#### PAGE
The last element was Britain’s insistence in concluding secret treaties with its allies and neutrals to draw them into the war. Parts of the middle-east, Europe etc. were promised in secret deals with France, Russia, Italy, Greece, Zionists, Arabs etc. that made peace negotiations proposed by the US and Germany on the basis of no annexations impossible to accept by Britain and its allies.

Great War Factsheets

No.2: Britain’s War

  1. From 1904 to 1908 there was a revolution in British Foreign policy in which England made a strategic readjustment to direct its Balance of Power strategy away from its former enemies, France and Russia, toward a new enemy, Germany.
  1. Germany was singled out as the Carthage to Britain’s Rome largely for reasons of commercial rivalry. German goods were outselling British goods in the world’s markets and it was capturing a greater and greater share of world commerce. Its goods had a competitive edge over British products both in price and quality and it was felt that Britain could not compete in the free market with the Germans.
  1. In response to the increase of its commerce and in joining the world market in which it became necessary to import food to supply its industrial workforce Germany began to construct a navy. It was a much smaller navy than Britain’s but England saw this as a threat to its command of the seas. There were public threats made by Royal Navy men, such as Admiral Fisher, to “Copenhagen” the German naval development – i.e. destroy it in port before a formal declaration of war was made as Nelson did to the Dutch fleet a century before. In response Britain doubled its spending on naval construction until it reached a quarter of all state spending and represented three times what Germany was spending.
  1. An Entente Cordiale was signed with France in 1904 by the Unionist Government. In January 1906 Sir Edward Grey the incoming Foreign Minister in the new Liberal Government sanctioned ongoing military conversations between the British and French General Staffs concerning cooperation in a future war with Germany. These were organised by Colonel Repington and General Henry Wilson but were done behind the Prime Minister’s back and only known about by Grey and Richard Haldane, the Secretary of State for War. 
  1. The Entente Cordiale gave the French hope of recovering Alsace/Lorraine in a future war with Germany, aided by Britain and Russia.
  1. The Liberal Imperialists, Grey, Haldane, Henry Asquith and Winston Churchill had the intention of organising preparations for war on Germany behind the back of both the cabinet and parliament knowing that the bulk of the Liberal Party would be greatly opposed to such measures.
########
#### INFORMATION SHOWN
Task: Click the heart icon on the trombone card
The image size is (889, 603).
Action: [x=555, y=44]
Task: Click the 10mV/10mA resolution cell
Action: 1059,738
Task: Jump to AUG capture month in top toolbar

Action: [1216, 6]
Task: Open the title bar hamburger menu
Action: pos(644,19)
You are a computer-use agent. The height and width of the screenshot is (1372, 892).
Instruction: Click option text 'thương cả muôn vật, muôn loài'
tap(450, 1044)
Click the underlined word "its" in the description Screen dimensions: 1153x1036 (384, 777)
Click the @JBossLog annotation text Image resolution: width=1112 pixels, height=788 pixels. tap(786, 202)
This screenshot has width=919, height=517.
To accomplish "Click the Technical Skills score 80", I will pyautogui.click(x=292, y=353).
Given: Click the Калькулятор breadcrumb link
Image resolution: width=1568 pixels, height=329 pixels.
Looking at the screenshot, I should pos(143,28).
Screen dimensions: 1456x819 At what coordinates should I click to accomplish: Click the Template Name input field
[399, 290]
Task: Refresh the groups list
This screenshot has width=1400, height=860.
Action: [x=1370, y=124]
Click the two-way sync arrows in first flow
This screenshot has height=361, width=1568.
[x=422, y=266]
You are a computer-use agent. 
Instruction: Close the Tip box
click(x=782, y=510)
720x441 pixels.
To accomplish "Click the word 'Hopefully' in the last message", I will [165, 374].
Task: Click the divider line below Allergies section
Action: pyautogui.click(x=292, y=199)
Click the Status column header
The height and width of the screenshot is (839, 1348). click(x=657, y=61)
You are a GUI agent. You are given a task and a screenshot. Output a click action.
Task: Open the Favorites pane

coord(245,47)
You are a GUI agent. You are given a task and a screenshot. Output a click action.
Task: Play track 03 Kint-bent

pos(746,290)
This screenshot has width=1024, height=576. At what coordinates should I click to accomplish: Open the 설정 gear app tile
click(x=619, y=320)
########
• [BRIEF]
For each statement, answer yes or no on whether it agrees with the factsheet on Britain's war, and quote the words of the factsheet that decide it: (a) the Entente Cordiale with France was signed in 1904 by the Unionist Government; (b) the navy Germany began to construct was larger than Britain's; (c) the Prime Minister knew about the military conversations between the British and French General Staffs. These rows have no connection to the factsheet on Britain's war.

• [ANSWER IN FULL]
(a) Yes: "An Entente Cordiale was signed with France in 1904 by the Unionist Government."
(b) No: "It was a much smaller navy than Britain’s"
(c) No: "done behind the Prime Minister’s back and only known about by Grey and Richard Haldane, the Secretary of State for War"